Textauszug —
• • • • •
Die Autoren möchten betonen, dass „Emergency Remote Teaching“ (ERT) [2], wie es in diesem Fall angewandt wird, niemals einen gut durchdachten schrittweisen Prozess zur Anpassung eines jeden Teils der Lehrkette [3] ersetzen kann. Nichtsdestotrotz ermöglichte die COVID-19-Krise einen neuen Einblick in verschiedene IT-Lösungen und die erforderlichen methodischen Anpassungen, um eine technische Grundlage für einen großen Teil der erforderlichen Lehre darzustellen, anstatt die universitäre Lehre komplett einzustellen. Im Folgenden werden die unterschiedlichen Anforderungen und die entsprechenden IT-Lösungen beschrieben.


Verwaltung

Um das oben beschriebene Konzept zu realisieren, beschlossen die Autoren, das Raumbuchungssystem der Universität für alle bestehenden physischen Räume (LSF; [https://www.his.de/]) auch für die Verwaltung der virtuellen Räume zu nutzen: Jedem physischen Raum wurde ein Videokonferenzraum zugeordnet, der permanent geöffnet und durch ein einheitliches Passwort gesichert ist. Jeder physische Raum in der Datenbank ist nun direkt mit dem entsprechenden Videokonferenzraum verbunden. Dies hat nur zu einer minimalen Änderung des Arbeitsablaufs und der Arbeitsbelastung des Raumbuchungsteams der Universität geführt. Das Konzept wurde den Vorlesenden online demonstriert und diese Demonstration für die zukünftige Nutzung aufgezeichnet.

Zur zusätzlichen technischen Unterstützung der Medizinischen Fakultät stellten und schulten das Datenintegrationszentrum (DIZ) des Universitätsklinikums Magdeburg und das Institut für Biometrie und Medizinische Informatik (IBMI) ein kleines vierköpfiges Team, das alle gewonnenen Erfahrungen dokumentierte und Tutorial-Videos aufnahm, um mit Hilfe der Kollaborationssoftware nachhaltig Wissen innerhalb des Lehrkörpers zu verbreiten.
• • • • •
Datensatzauszug —
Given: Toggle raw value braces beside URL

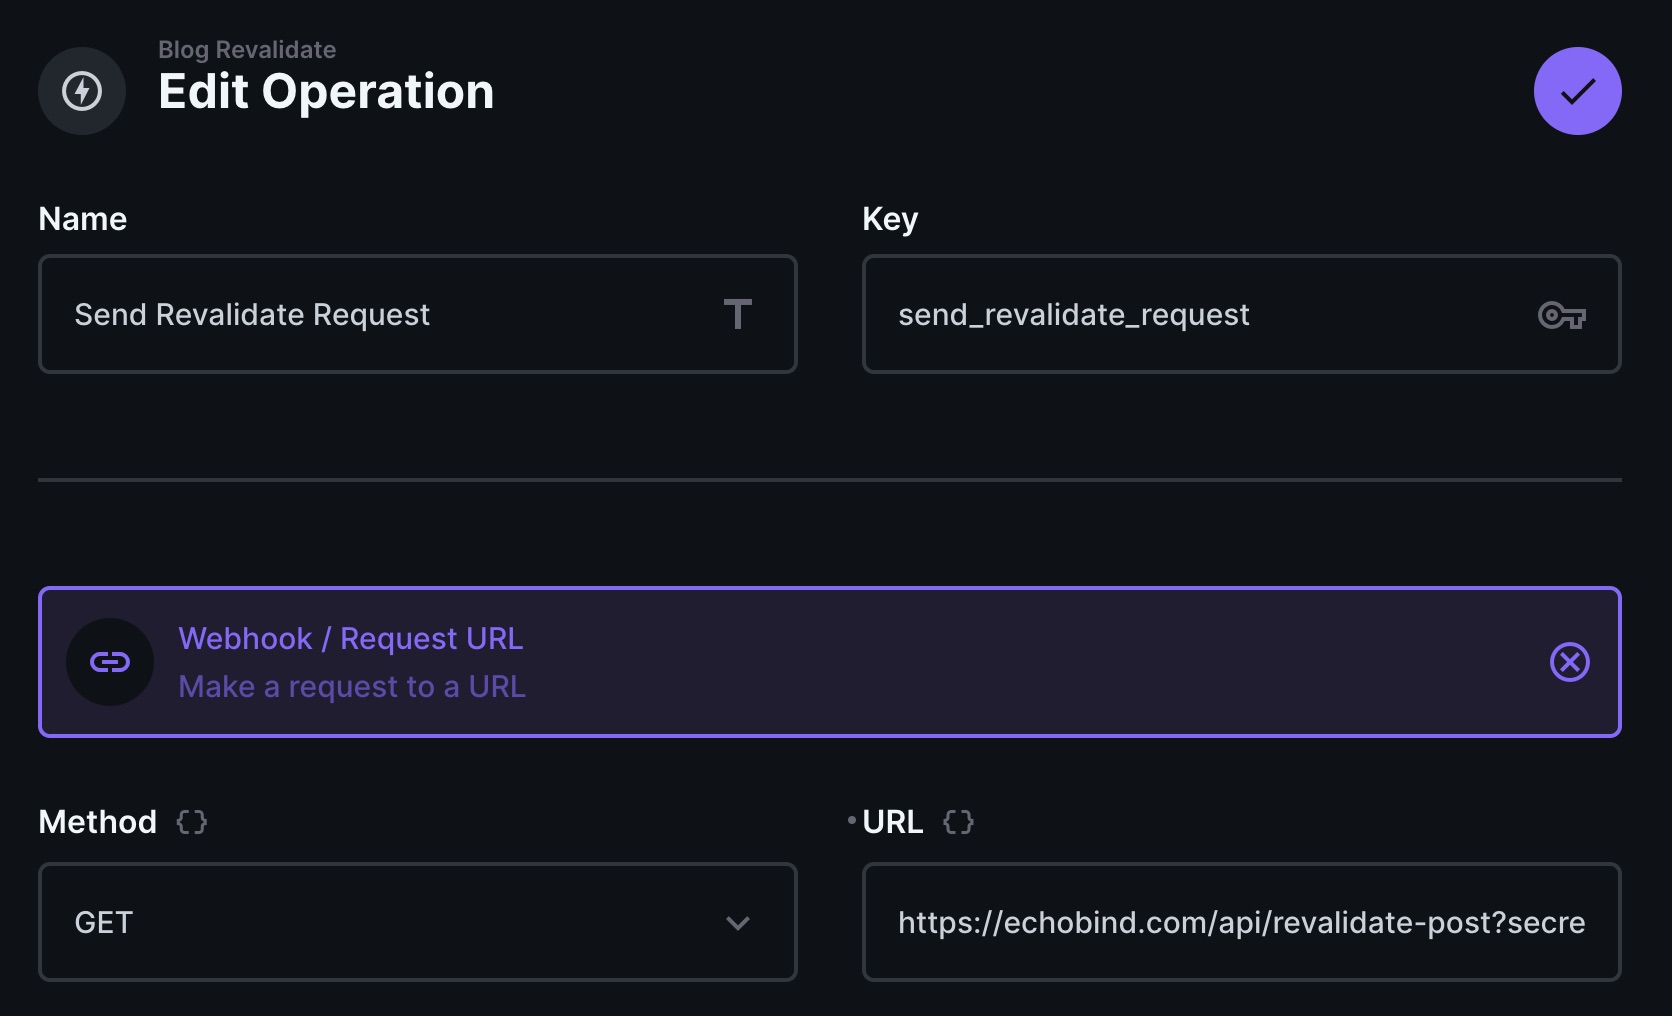Looking at the screenshot, I should [958, 822].
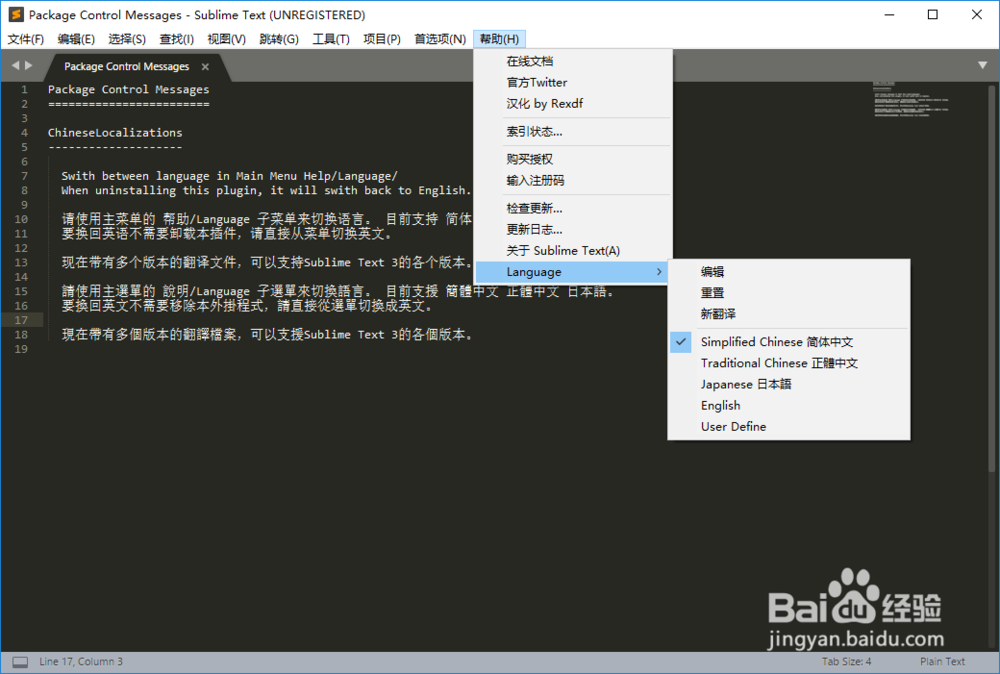
Task: Expand the Language submenu arrow
Action: pyautogui.click(x=659, y=271)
• • • • •
Aufgaben und Übungen —
a) Welchem Zweck dienten laut dem Textauszug die Dokumentation der Erfahrungen und die Tutorial-Videos des vierköpfigen Teams? Antworten Sie in ein bis drei Sätzen.
b) Wiederholen Sie wörtlich die Passage aus dem Textauszug, beginnend bei „Zur zusätzlichen technischen“ und endend bei „Lehrkörpers zu verbreiten.“.

Lösungen je Aufgabe —
a) Das vierköpfige Team dokumentierte alle gewonnenen Erfahrungen und nahm Tutorial-Videos auf, um mit Hilfe der Kollaborationssoftware nachhaltig Wissen innerhalb des Lehrkörpers zu verbreiten.

b)
Zur zusätzlichen technischen Unterstützung der Medizinischen Fakultät stellten und schulten das Datenintegrationszentrum (DIZ) des Universitätsklinikums Magdeburg und das Institut für Biometrie und Medizinische Informatik (IBMI) ein kleines vierköpfiges Team, das alle gewonnenen Erfahrungen dokumentierte und Tutorial-Videos aufnahm, um mit Hilfe der Kollaborationssoftware nachhaltig Wissen innerhalb des Lehrkörpers zu verbreiten.